**PROVIDED PASSAGE:**
☆ ☆ ☆ ☆ ☆ ☆ ☆

What happens when you don’t get along with your old band, but you win a major award? In a few short weeks, Talking Heads may need to be around each other to collect their Lifetime Achievement Award from the Recording Academy. Despite never winning a regular Grammy, the band will take their place in musical history – although it is looking like it will be virtual and they can skip some of the awkwardness.
It’s not the first time the band has had to put aside differences to be honored. Their 2002 induction into the Rock and Roll Hall of Fame had some awkward moments and lead singer David Byrne skipped out once the performance was complete.
Formed in 1975 in New York City, Talking Heads are considered one of the pioneers of new wave, funk, and world music. With intellectual lyrics and experimental visual arts – and eventually, Byrne’s big suits – they stood out from other new wave/punkish-type bands.

☆ ☆ ☆ ☆ ☆ ☆ ☆

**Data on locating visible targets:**

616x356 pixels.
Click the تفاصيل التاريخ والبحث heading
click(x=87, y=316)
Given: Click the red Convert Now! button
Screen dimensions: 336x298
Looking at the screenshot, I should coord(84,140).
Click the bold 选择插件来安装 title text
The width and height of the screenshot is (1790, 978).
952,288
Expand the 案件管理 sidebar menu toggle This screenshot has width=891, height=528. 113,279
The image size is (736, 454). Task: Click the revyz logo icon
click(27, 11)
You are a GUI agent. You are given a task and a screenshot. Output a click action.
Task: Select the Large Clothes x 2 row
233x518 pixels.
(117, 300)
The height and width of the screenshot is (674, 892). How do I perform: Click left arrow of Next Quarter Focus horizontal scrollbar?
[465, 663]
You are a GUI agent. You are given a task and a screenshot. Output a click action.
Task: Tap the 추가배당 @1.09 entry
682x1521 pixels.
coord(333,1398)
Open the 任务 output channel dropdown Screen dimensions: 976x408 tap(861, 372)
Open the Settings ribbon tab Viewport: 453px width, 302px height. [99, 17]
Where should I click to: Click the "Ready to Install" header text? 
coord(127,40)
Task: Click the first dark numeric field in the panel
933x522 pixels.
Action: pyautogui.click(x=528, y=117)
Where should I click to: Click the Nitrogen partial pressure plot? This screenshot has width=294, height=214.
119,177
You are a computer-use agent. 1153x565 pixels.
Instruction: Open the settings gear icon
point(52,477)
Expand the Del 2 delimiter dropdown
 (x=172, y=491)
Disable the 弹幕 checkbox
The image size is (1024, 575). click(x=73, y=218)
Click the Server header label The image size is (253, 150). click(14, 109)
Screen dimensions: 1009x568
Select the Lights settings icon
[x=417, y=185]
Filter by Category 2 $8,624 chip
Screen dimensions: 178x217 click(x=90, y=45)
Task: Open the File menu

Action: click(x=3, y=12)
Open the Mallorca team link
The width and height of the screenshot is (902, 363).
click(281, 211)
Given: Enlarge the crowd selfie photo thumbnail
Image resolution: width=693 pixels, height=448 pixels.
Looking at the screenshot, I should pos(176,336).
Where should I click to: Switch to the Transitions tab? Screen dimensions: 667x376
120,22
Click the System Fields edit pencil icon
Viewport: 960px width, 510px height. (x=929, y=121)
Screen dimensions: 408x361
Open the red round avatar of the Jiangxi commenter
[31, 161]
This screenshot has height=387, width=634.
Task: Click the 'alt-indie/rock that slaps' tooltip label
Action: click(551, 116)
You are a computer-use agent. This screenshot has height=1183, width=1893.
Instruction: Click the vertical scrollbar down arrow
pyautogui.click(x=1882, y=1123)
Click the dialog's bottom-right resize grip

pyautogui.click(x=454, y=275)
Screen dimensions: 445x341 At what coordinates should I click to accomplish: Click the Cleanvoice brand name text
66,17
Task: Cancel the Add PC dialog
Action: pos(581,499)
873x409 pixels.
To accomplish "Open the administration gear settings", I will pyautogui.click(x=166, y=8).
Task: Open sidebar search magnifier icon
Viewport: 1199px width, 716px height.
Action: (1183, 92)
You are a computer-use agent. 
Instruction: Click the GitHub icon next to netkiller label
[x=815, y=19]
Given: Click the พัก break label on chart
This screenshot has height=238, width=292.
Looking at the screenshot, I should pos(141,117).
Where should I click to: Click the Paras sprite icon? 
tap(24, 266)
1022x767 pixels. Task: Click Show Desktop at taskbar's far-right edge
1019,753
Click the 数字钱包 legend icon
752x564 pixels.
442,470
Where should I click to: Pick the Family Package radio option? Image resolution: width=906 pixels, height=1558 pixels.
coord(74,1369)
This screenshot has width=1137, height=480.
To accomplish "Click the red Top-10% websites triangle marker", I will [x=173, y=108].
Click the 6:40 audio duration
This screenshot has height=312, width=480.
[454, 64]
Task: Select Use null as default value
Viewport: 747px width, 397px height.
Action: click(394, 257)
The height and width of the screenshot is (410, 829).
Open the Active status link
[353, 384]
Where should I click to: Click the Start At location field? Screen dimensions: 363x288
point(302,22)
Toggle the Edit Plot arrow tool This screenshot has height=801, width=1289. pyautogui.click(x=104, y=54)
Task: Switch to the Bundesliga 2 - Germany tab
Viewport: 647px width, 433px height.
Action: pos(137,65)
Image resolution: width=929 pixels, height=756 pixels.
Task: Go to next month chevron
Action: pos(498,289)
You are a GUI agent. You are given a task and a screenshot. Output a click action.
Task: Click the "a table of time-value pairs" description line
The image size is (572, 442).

☆ ☆ ☆ ☆ ☆ ☆ ☆

**JOB A:**
Answer these from the Talking Heads article:
(i) Which award is the Recording Academy giving the band?
(ii) In what year were they inducted into the Rock and Roll Hall of Fame?
(iii) In what year and city was the band formed?
**JOB B:** Can you take the Talking Heads article further, starting from the point where it stops?

**WRITTEN REPLY A:**
(i) The Lifetime Achievement Award.
(ii) 2002.
(iii) 1975, in New York City.

**WRITTEN REPLY B:**
Although born in Scotland, David Byrne was raised in the US and Canada. He attended the Rhode Island School of Design where he met Chris Frantz and his girlfried Tina Weymouth in the mid-1970s. They had a band called “The Artistics” before the three art students moved to New York City to pursue their musical careers with Byrne as the singer and guitarist, and Frantz on drums.
Unable to find a third bandmate in New York, they convinced Weymouth to join the band and learn to play bass.
The trio explored the Lower East Side, which was emerging as an artistic haven, and before their first year in NYC was up, they made their live debut opening for the Ramones at CBGB.
Shortly after that gig, they found themselves in the right place at the right time as they were featured in Village Voice. Things happened immediately. The band quickly built a devoted following and started playing gigs to enthusiastic crowds.
About those early days, Byrnes has said that because of the bands they played with, they were originally considered as part of the “punk” scene and consequently a punk band.
The band began working on demos and started getting a decent following, and within a year, they scored a record deal with Sire Records (home to the Ramones).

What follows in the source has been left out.